Text excerpt:
----------------

Some board of education members are pushing back on a Clarke County School District proposal to raise fees for after-school programs.

The current fees are $6 a day for the first child and $4 a day for additional children. That would rise to $10 and $8, with a daily cap of $20, under CCSD’s proposed fiscal 2025 budget. 

“I am not pleased with parents having to almost double the cost of care each week,” board President Mumbi Anderson said at a budget hearing June 4.

“That is something we can look at,” Superintendent Robbie Hooker responded. But the district has not raised the cost for ASP for 15 years, he said.

In addition, Hooker said he is concerned about how a bill the state legislature passed earlier this year providing more funding for private school vouchers will affect CCSD’s budget next year. “We don’t know how this voucher bill is going to impact our school system,” he said. “I don’t want to be in a position where this year we do this [keep ASP the same] and next year we’re furloughing.”

Anderson called for an incremental increase instead. Board member Tim Denson asked the administration for information at a final budget hearing scheduled for June 12 on the budget impact of raising ASP fees by $1 a year instead. 

A vote on final approval for the $241 million budget is scheduled for June 13. As with the ACC budget, the millage rate would stay the same, but many homeowners will receive higher tax bills because their property is worth more.

----------------

Input data:
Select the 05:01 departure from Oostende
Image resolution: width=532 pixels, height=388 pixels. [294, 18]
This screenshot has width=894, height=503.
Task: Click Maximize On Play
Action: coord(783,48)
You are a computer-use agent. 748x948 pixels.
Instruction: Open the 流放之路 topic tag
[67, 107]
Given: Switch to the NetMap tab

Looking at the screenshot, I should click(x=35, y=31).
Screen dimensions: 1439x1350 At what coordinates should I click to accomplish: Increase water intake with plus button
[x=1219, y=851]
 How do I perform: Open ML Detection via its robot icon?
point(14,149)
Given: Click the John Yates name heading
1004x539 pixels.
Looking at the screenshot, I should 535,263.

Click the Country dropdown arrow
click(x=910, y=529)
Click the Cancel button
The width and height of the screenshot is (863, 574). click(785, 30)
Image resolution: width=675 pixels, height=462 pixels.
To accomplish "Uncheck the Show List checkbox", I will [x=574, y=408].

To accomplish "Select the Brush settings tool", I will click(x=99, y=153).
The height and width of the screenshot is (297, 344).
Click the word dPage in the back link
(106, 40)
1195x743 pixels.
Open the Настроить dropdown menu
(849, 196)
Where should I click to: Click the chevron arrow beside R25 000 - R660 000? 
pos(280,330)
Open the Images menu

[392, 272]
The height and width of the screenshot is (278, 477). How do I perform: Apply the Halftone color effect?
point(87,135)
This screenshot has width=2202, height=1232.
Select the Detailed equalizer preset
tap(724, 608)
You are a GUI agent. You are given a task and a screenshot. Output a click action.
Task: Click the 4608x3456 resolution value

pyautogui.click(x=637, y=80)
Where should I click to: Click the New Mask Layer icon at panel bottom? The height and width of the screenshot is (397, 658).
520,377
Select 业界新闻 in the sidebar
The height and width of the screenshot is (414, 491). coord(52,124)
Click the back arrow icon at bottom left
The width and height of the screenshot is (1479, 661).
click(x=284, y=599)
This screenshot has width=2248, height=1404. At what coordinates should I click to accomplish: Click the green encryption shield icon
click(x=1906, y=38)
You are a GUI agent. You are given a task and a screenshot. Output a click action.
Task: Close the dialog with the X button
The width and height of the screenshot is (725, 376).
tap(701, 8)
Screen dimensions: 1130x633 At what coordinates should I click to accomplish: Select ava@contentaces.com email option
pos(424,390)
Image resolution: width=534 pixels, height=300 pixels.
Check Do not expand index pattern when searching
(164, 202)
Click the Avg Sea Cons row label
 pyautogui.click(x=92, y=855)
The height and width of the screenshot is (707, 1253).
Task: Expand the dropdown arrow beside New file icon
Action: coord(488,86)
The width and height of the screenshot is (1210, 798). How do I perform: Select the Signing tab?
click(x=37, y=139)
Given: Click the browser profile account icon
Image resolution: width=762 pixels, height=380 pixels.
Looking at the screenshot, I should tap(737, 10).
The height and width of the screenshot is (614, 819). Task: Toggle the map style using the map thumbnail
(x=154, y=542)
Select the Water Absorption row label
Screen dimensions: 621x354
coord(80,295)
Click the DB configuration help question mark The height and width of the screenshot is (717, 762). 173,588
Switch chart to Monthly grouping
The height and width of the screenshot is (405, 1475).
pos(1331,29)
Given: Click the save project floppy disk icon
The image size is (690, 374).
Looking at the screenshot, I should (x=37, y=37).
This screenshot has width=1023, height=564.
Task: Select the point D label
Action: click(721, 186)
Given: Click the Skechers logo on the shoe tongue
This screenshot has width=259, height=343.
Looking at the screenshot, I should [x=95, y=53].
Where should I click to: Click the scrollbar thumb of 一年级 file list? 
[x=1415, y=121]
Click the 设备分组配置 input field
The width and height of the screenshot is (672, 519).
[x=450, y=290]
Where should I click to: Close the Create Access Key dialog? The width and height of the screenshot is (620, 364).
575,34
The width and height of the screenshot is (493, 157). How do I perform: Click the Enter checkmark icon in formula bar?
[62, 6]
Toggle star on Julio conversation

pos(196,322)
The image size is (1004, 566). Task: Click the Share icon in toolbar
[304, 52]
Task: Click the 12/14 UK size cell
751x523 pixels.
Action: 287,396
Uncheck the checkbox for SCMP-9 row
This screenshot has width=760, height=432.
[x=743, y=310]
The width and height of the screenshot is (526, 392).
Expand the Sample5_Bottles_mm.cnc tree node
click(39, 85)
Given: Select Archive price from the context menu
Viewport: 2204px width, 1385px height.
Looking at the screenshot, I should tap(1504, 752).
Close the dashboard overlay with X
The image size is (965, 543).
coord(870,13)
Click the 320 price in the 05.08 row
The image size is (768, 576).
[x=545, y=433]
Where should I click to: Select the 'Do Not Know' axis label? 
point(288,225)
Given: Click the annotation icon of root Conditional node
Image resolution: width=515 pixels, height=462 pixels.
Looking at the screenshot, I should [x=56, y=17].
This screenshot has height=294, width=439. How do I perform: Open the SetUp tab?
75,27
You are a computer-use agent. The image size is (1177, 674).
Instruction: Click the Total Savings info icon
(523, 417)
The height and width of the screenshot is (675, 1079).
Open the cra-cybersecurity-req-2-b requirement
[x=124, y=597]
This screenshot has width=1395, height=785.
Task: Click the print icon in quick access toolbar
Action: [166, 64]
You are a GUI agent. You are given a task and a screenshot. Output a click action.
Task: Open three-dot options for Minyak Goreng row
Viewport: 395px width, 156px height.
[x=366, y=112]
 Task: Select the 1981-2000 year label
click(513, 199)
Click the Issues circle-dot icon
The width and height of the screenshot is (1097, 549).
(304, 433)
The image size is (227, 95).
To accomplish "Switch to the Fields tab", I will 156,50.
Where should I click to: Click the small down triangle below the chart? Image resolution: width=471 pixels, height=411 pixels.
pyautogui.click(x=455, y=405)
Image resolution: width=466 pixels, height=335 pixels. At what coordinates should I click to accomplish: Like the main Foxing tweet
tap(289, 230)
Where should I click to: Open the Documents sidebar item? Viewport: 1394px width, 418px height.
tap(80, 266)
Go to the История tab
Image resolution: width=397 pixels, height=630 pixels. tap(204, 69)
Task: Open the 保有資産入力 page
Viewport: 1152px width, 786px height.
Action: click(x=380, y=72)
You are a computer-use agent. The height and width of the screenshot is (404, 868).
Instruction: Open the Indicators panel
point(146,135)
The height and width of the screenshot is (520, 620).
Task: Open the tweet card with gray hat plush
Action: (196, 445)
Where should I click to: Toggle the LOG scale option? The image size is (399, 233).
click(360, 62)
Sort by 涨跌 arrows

----------------

Problems to work on:
[1] Reproduce word for word the passage of the article on after-school program fees that starts with "Anderson called for" and goes on through "is worth more.".
[2] Quote the entries starting with the line that contains "Where should I click to: Click the scrollbar" and going on through the line that contains "[x=450, y=290]".

Task answers:
[1]
Anderson called for an incremental increase instead. Board member Tim Denson asked the administration for information at a final budget hearing scheduled for June 12 on the budget impact of raising ASP fees by $1 a year instead. 

A vote on final approval for the $241 million budget is scheduled for June 13. As with the ACC budget, the millage rate would stay the same, but many homeowners will receive higher tax bills because their property is worth more.

[2]
Where should I click to: Click the scrollbar thumb of 一年级 file list? 
[x=1415, y=121]
Click the 设备分组配置 input field
The width and height of the screenshot is (672, 519).
[x=450, y=290]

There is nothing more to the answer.